If you could successfully navigate the changes of Primavera 2022, the music lived up to the promise of this year’s iteration. Thursday’s kickoff night featured a whole lot of indie faves and pop crossover figures: Dinosaur Jr., a smoldering set from Sharon Van Etten, Kacey Musgraves and Charli XCX both received by fervent fans, Yo La Tengo, a late late night set from Black Midi. Tame Impala were perhaps the big, unifying event of the night, filling that main-stage field with a cross-generational group of fans and dazzling with their perfectly calibrated laser/light/psychedelic overload live show. They also covered “Last Nite” for some good crowd-pleasing measure, after the Strokes had to drop out from this weekend due to COVID in their camp.

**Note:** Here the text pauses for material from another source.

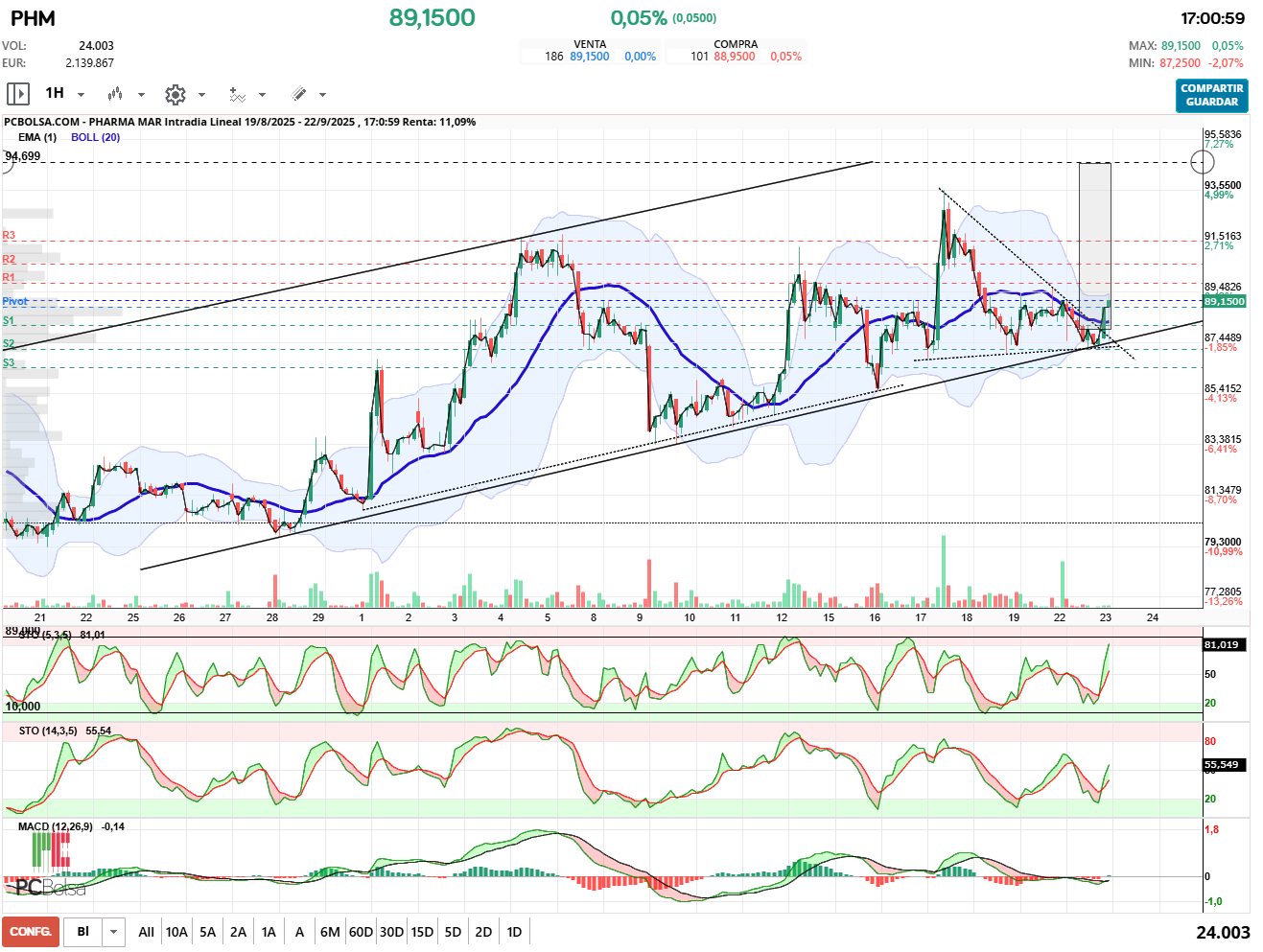1263x952 pixels.
Task: Expand the drawing tools dropdown arrow
Action: 322,95
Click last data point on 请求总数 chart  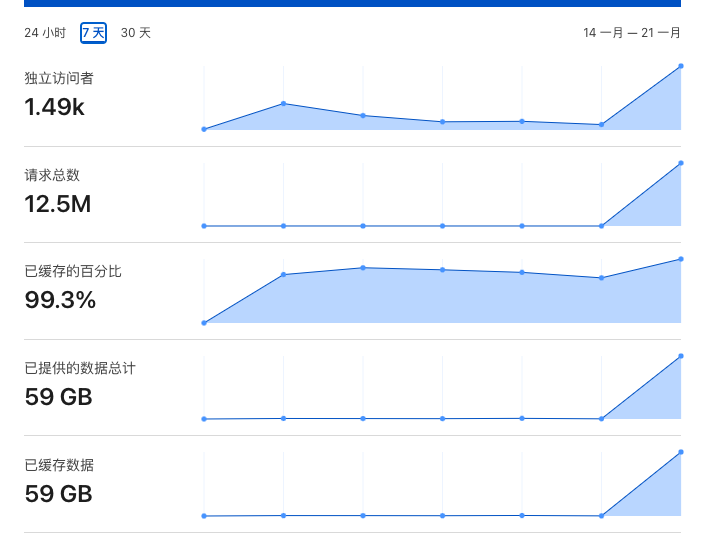(x=681, y=163)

But then there was the indie fave grandaddy of them all: Pavement. This, as the band remarked early in their set, was originally supposed to happen in 2020, after they’d previously hinted at an imminent reunion in 2019. Of course, that was just one of those big events that got kicked further and further down the road, so we had to wait just a bit longer for the already long-awaited third coming of Pavement. When they first reunited in 2010, Primavera was also a significant stop. This time around, it’s effectively the debut of Pavement’s next run, excepting the LA theater show just over a week ago.

Like the Fonda gig, Pavement’s Primavera set was a long, gratifying hang with one of the all-time legendary American indie bands. This was one was just a tad shorter — 27 vs. 30 songs — but still overflowing with enough to satiate the diehard fans who’ve been waiting 12 years to see them again, let alone those of us who had never had an opportunity to catch them, whether in 2010 or in the ’90s. At the Fonda show, Pavement dusted off a bunch of songs they’d skipped in 2010, making it the first time they’d performed them since their initial run: “Embassy Row,” “Black Out,” “Serpentine Pad,” “Folk Jam.” Most of those were still part of the set in Barcelona, plus several that they’d played on the first reunion but hadn’t made it into the new set in LA. That means last night we got “Father To A Sister Of Thought,” “Zurich Is Stained,” and “Stereo” for the first time since 2010.

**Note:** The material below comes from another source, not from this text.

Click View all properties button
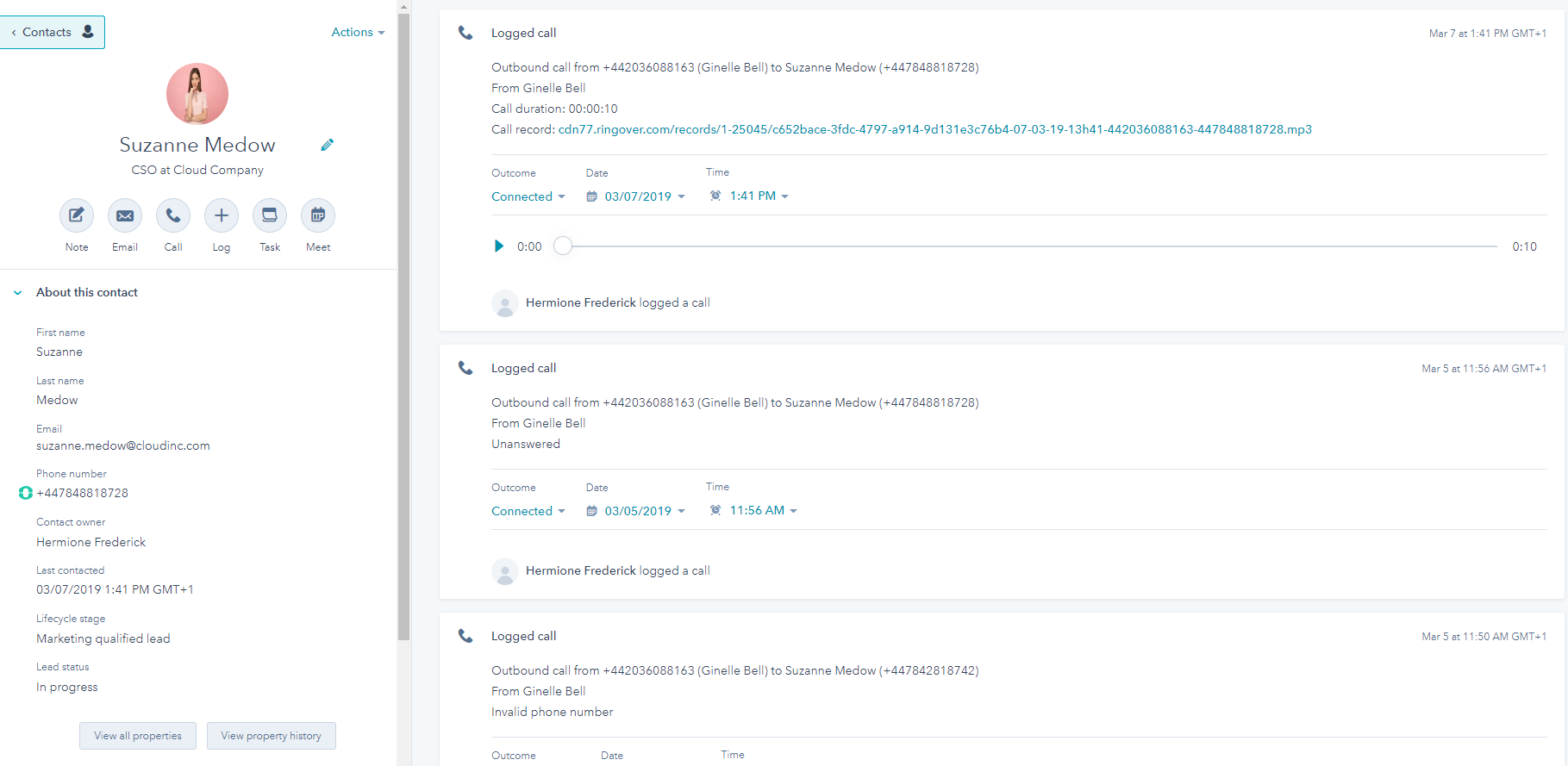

While the crowd had admittedly thinned out compared to Tame — which, to be honest, seemed like a lot of people calling it after an exhausting, complicated first day — the Pavement reunion still felt like one of the main events of this weekend of Primavera. Anecdotally, many of the people I talked to seemed to have come excited about the rest of the lineup but almost exclusively for the purpose of seeing an old favorite they know there won’t be many opportunities to see. I’ve always been something of a Pavement agnostic — that strain of American indie just wasn’t really a part of my formative years as a music fan. But it was easy to get swept up in everyone else’s excitement at seeing the legendary group back onstage.

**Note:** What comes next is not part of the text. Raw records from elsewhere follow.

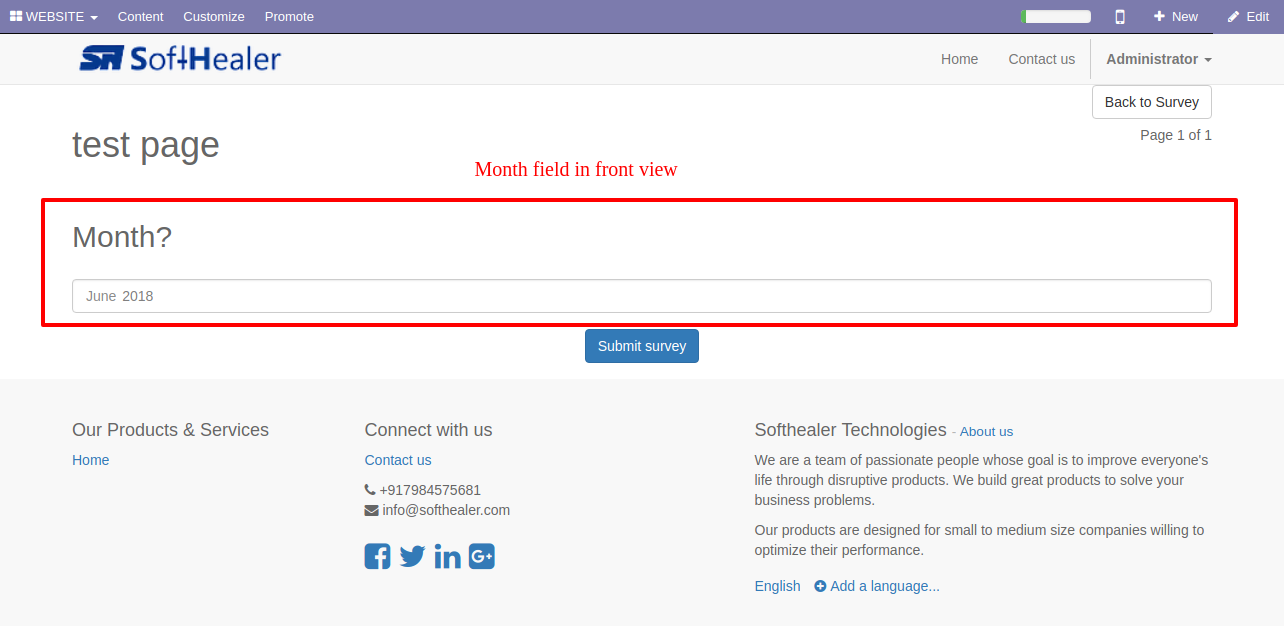This screenshot has height=626, width=1284.
Task: Toggle the publish switch in top bar
Action: pyautogui.click(x=1056, y=16)
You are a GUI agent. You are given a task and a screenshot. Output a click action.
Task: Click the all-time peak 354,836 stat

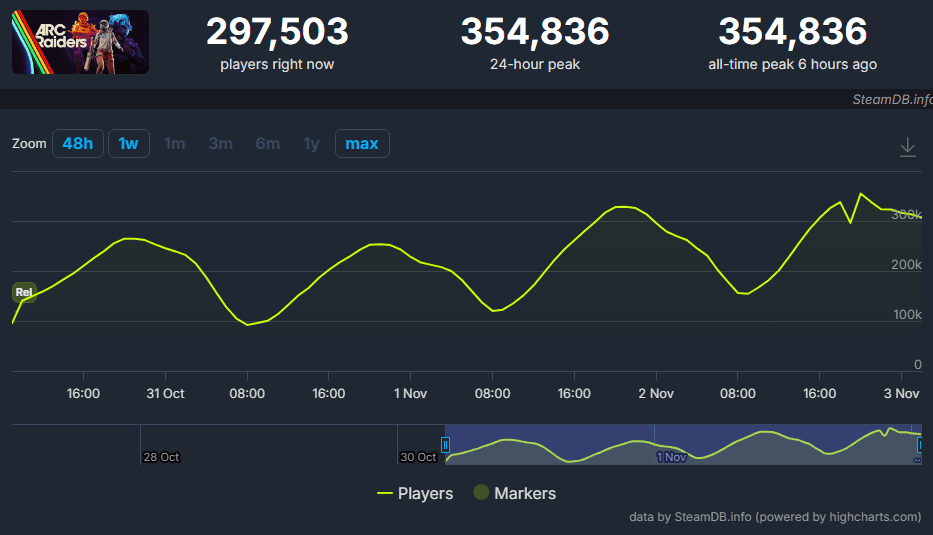[792, 32]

Pavement, in response, brought it — insofar as a band once known for a slacker rock aesthetic would bring it. There were plenty of amped-up freakout moments across the set. The big hits were dutifully present; it was hard to ignore how much everyone lost their shit to “Cut Your Hair” dropped halfway through the set. Then there is the bizarre story of “Harness Your Hopes,” a B-side given an unexpected second life as a viral hit. This song was, of course, not a part of the first reunion. Now, it garners one of the big singalongs of the night, from new and old fans.

People had to get through a lot to see these Pavement shows. The yawning pandemic wait for live music to return, naturally. But also, at Primavera, a trying first day that was wholly inconsistent with how the festival has run in the past. It gave their set the feeling of a pilgrimage, weathering some travels to see one of the greats resurrected. By the time they wrapped up after two in the morning, they sent everyone off in a calm, weary sort of euphoria — hopefully setting the stage for a better weekend to come.